La presidenta Dilma Rousseff empezó a ser abucheada en los estadios y todo acabó con la vergüenza de aquel 7-1 tristemente simbólico que los alemanes nos clavaron en el alma. Parece hace un siglo, pero fue ayer.
Hubo Copa y hasta se acallaron al final las protestas porque los brasileños acaban apostando por la fiesta, pero en aquel Mundial de fútbol se incubaba ya el huevo de serpiente de la corrupción.
A partir de entonces, la imagen de Brasil empezó a empañarse fuera y a irritarse dentro. Llegaron así las elecciones y la violencia que se había incubado en la Copa apareció con mayor fuerza. Lo que debía haber sido una competición democrática más acabó en un campo de batalla con víctimas por todas partes, y heridas difíciles de curar.
A juzgar por la actitud de los dos mayores partidos que se disputaron las elecciones (PT y PSDB) la guerra sigue en pie con acusaciones mutuas. Si alguien llegara de fuera no sabría distinguir quién ganó las elecciones y quién las perdió. Todos parecen insatisfechos. El Gobierno atrapado por la corrupción parece inmóvil sin arrancar y la oposición con esperanzas de que llegue aún lo peor.
¿Y el Brasil real? ¿Y la sociedad brasileña? ¿Y esos millones de trabajadores que cada día corren a su trabajo honrado y hacen que el país no se paralice? Esos trabajadores, esos funcionarios de empresas públicas y privadas que viven solo de su sueldo, desde el ujier hasta el director, sin ensuciarse las manos con el dinero robado, el Brasil real, aún limpio, que cree que deben existir responsabilidad y honradez en la vida, son los que hacen posible que el país no esté aún en el infierno.
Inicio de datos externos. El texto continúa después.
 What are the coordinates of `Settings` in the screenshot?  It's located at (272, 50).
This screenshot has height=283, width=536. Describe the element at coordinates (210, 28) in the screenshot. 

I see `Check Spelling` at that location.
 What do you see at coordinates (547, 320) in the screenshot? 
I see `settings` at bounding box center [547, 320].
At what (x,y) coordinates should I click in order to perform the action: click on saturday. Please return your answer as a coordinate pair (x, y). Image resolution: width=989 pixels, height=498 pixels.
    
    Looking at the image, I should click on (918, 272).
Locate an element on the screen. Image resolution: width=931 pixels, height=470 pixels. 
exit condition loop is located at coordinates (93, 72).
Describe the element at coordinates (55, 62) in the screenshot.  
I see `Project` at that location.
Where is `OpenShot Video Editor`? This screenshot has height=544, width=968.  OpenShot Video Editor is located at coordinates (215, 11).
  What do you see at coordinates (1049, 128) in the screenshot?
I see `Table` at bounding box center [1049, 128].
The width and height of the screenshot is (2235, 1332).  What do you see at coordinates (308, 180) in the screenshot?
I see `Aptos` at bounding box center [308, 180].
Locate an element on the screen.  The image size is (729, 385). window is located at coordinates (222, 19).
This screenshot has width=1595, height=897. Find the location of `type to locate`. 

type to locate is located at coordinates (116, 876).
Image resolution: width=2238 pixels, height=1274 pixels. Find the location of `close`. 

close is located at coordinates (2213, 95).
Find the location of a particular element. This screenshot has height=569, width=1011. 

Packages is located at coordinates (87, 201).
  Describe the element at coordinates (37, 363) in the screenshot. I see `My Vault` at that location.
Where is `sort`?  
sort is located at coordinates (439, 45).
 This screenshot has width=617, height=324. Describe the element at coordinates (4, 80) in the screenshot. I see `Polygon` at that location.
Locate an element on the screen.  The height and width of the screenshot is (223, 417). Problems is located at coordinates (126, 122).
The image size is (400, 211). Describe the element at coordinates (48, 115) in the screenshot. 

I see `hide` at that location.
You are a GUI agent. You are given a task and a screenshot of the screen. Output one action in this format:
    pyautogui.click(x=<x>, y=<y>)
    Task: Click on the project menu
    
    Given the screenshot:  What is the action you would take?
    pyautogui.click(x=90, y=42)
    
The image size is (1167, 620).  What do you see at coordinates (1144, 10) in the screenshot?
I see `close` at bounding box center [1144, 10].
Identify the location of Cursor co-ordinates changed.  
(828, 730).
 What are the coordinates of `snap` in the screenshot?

La sociedad brasileña en su conjunto es robusta, está sabiendo reaccionar, rechaza la corrupción y quiere pasar Brasil a limpio
La sociedad brasileña en su conjunto es robusta, está sabiendo reaccionar, rechaza la corrupción y quiere pasar Brasil a limpio.
No quieren para sus hijos el Brasil del poder corrupto. Son millones los jóvenes que no han renunciado a sus sueños de crear su propia empresa, de mejorar su vida, de estudiar más, de ganar la batalla de la vida sin necesidad de vender su alma.
Son esos brasileños los que hacen que, aún pareciéndolo, Brasil no esté aún en el infierno de una crisis sin vuelta atrás. Sigue vivo y libre.
Y será esa sociedad que hoy es más vigilante que ayer y más madura, aunque quizás más irritada a veces, la que obligará al poder a enfrentarse con su propia responsabilidad.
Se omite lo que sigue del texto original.